» **Text to read**
# Chicken Wing Rut



## Andy M. (Jul 29, 2016)

We're in a chicken wing rut.  we almost always make wings with buffalo wing sauce.  To be honest, we both like wings that way so it's not a real issue except I feel like we're in a rut.

Please share your favorite non-buffalo wing recipes.  I usually grill the wings.


----------



## GotGarlic (Jul 29, 2016)

I like ginger-garlic-soy sauce wings. Here's some more inspiration from a restaurant near us. They have a weekly wings special with several different flavors: http://www.belmonthouseofsmoke.com/#page/index/10032


----------



## roadfix (Jul 29, 2016)

I know how that is....   I just stopped doing wings for a while.


----------



## Andy M. (Jul 29, 2016)

Thanks, GG.


----------



## powerplantop (Jul 29, 2016)

Not grilled but these are killer. http://www.discusscooking.com/forum...n-wings-with-spicy-margarita-sauce-93674.html

If you do not want to fry these are also good. http://www.discusscooking.com/forums/f15/dr-pepper-wings-81923.html

These are baked and really good. The sauce should also be good on grilled wings. https://www.youtube.com/watch?v=mmKAItil1hc


----------



## Cheryl J (Jul 29, 2016)

Mmm...the above sound good. 

I like this one, and make it a couple of times a year.  The recipe calls for fried, but they can be grilled and basted with the sauce.  It's easy, and tasty. 

Honey Lime Chicken Wings Recipe - Allrecipes.com


----------



## roadfix (Jul 29, 2016)

powerplantop said:


> If you do not want to fry these are also good. http://www.discusscooking.com/forums/f15/dr-pepper-wings-81923.html



I've done these a couple of times.   They were good.

» **Dataset records**
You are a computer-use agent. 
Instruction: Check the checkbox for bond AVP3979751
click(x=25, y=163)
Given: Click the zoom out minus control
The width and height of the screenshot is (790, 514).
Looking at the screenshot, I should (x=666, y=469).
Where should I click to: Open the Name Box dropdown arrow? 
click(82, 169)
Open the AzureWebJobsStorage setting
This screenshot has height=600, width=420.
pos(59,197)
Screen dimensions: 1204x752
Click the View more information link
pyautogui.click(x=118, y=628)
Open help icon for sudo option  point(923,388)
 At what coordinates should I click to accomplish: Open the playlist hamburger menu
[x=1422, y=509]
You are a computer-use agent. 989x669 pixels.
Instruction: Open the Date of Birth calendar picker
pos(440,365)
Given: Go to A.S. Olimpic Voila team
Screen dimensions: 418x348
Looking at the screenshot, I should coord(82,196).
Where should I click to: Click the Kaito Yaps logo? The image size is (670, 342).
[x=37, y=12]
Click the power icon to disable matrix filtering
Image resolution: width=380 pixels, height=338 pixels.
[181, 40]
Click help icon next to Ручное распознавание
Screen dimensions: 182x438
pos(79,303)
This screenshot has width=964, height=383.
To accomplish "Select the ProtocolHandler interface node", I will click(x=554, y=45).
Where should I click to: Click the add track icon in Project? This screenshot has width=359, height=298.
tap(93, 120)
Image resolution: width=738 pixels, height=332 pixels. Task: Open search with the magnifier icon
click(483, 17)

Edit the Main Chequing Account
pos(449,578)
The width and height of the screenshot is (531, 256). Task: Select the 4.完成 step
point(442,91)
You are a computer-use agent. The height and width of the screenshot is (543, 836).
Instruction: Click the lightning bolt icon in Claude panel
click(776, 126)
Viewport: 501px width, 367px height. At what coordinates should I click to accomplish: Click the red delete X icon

» **What this exercise asks**
(1) Return everything in the chicken wing thread from "I like ginger-garlic-soy" down to "for a while.", copied word for word.
(2) Resume the chicken wing thread from the point where it stops.

» **Answers**
(1)
I like ginger-garlic-soy sauce wings. Here's some more inspiration from a restaurant near us. They have a weekly wings special with several different flavors: http://www.belmonthouseofsmoke.com/#page/index/10032


----------



## roadfix (Jul 29, 2016)

I know how that is....   I just stopped doing wings for a while.

(2)
----------



## RPCookin (Jul 29, 2016)

Andy M. said:


> We're in a chicken wing rut.  we almost always make wings with buffalo wing sauce.  To be honest, we both like wings that way so it's not a real issue except I feel like we're in a rut.
> 
> Please share your favorite non-buffalo wing recipes.  I usually grill the wings.



Here's one I posted 6 years ago:


I was just experimenting tonight and came up with this. My wife and I both loved it so I thought I'd share. Despite the Scotch bonnet pepper, it wasn't terribly spicy. 

Coconut Lime Wings

2 lbs Chicken wings - tips removed (I freeze the tips for my next stock or chicken soup)
2 limes - zested and juiced
1/2 cup Coconut Rum (could probably use coconut milk if you want to avoid the alcohol, although this doesn't really leave any of the liquor behind)
1/4 cup soy sauce
1 tsp kosher salt
1 tsp black pepper
1 tbs honey
1 hot pepper (or more to taste - I use Scotch bonnets or habeñeros)

1. Mix marinade ingredients together, pour over wings. Mix well in a bowl then seal in a plastic bag. Refrigerate for 2-4 hours. Preheat oven to 375. Line a half sheet pan with foil and spray with cooking spray. Arrange wings on the sheet, then discard marinade. Bake for 45 minutes. (for a little more sear, bake for 30-35 minutes then turn oven to 450 for about 5 minutes.)  They can just as easily be grilled.

I experiment often with these so I'm always changing a little here and there.


----------



## Chief Longwind Of The North (Jul 29, 2016)

Off the top of my head:
Honey mustard wings

Honey sesame wings

Smouldering wings (I have the recipe if you want it)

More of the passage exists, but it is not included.